▶ [YOUR INSTRUCTIONS] Please read the passage on counting emperor penguins from satellite images: how many emperor penguins can crowd onto a square meter of ice on an especially cold day?

▶ [EXTRACT TO READ]
::::::

Landsat Image Mosaic of Antarctica, USGS, NASA
A Landsat image of Cape Washington in Antarctica shows a brownish smudge at center that is guano from large emperor penguins.
Landsat Image Mosaic of Antarctica, USGS, NASA
A Landsat image shows a guano stain at upper right from large emperor penguins in Antarctica.
With the newest high-resolution imagery, researchers can detect anything on the continent larger than an end table. At that scale, a four-foot-tall, 90-pound emperor penguin is just large enough to show up in a single pixel. Dressed by nature in darkly formal feather-wear, an emperor penguin stands out in high contrast against the ice, even when viewed by a camera moving at four miles a second in an orbit 423 miles overhead.

Still, the emperor penguins complicate the count by huddling together for warmth. On an especially cold day, as many as 10 of them can cram together on a square meter of ice—a space slightly larger than a single pixel. "If you have so many pixels of penguins," said mapping expert Peter Fretwell at the British Antarctic Survey, "you have to decide how many penguins per pixel." Wildlife biologists estimate the count will turn up between 200,000 and 400,000 breeding pairs.

::::::

▶ [DATA TO EXAMINE]
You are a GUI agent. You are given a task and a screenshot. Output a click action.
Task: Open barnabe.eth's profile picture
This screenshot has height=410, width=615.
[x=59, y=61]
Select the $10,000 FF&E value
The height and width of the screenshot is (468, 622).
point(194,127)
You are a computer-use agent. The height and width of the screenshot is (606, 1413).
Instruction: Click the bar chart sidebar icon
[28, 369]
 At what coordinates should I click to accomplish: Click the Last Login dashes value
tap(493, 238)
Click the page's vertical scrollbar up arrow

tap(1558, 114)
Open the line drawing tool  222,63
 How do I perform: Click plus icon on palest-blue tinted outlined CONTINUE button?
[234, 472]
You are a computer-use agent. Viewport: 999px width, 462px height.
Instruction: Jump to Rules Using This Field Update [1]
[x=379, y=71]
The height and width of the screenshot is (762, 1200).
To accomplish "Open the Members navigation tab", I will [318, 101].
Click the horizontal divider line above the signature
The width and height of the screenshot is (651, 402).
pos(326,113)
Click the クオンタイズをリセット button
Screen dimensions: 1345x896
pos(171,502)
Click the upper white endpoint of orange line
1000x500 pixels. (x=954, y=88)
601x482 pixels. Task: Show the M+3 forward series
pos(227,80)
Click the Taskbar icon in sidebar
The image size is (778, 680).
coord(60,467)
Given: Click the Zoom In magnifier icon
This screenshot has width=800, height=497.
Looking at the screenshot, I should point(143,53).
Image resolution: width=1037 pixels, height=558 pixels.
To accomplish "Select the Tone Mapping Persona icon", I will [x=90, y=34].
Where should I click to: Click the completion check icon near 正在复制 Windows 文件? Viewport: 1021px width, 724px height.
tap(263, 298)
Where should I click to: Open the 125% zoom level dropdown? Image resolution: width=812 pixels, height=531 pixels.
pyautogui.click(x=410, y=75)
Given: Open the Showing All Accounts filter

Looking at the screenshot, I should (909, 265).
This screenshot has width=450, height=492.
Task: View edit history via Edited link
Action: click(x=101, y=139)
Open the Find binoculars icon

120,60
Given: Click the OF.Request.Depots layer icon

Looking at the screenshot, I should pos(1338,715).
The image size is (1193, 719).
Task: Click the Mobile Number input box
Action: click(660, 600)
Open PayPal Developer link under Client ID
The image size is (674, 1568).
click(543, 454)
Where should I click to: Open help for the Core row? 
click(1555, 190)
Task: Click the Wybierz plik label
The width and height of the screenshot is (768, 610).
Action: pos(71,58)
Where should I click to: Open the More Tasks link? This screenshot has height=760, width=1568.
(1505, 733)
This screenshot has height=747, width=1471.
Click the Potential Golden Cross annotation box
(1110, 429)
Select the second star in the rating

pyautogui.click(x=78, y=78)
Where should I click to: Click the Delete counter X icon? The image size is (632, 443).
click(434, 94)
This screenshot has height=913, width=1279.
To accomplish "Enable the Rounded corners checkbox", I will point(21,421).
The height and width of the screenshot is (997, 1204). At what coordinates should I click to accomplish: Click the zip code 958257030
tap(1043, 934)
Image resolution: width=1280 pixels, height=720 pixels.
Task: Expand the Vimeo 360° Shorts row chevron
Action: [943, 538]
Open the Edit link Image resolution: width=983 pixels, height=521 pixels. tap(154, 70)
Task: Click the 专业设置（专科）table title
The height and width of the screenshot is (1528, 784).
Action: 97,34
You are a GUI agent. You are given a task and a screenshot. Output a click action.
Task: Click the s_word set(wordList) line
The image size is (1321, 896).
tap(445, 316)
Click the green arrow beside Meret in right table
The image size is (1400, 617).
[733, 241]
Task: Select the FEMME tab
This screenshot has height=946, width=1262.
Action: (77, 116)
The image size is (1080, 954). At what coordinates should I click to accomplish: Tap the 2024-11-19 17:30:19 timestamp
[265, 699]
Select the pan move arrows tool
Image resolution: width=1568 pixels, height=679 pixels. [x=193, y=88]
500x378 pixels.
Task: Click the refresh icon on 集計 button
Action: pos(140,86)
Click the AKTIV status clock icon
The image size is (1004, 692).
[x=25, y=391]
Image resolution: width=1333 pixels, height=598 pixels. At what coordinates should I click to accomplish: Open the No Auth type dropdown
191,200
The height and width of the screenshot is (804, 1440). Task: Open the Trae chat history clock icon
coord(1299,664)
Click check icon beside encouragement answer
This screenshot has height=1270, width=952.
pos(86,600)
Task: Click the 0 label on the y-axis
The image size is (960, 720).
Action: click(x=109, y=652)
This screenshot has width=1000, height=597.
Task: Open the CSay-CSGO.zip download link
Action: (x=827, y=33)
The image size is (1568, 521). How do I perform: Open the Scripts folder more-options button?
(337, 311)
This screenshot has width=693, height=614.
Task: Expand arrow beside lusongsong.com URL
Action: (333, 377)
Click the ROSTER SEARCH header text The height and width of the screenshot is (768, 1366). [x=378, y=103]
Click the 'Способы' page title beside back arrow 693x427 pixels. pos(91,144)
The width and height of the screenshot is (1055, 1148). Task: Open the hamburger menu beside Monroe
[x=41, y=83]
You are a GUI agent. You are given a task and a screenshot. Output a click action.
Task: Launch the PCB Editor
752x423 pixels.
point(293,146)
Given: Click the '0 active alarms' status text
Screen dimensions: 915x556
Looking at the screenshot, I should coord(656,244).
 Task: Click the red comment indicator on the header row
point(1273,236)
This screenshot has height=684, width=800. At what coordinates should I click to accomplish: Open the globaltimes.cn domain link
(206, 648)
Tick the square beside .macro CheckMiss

::::::

▶ [RESPONSE AREA] As many as 10.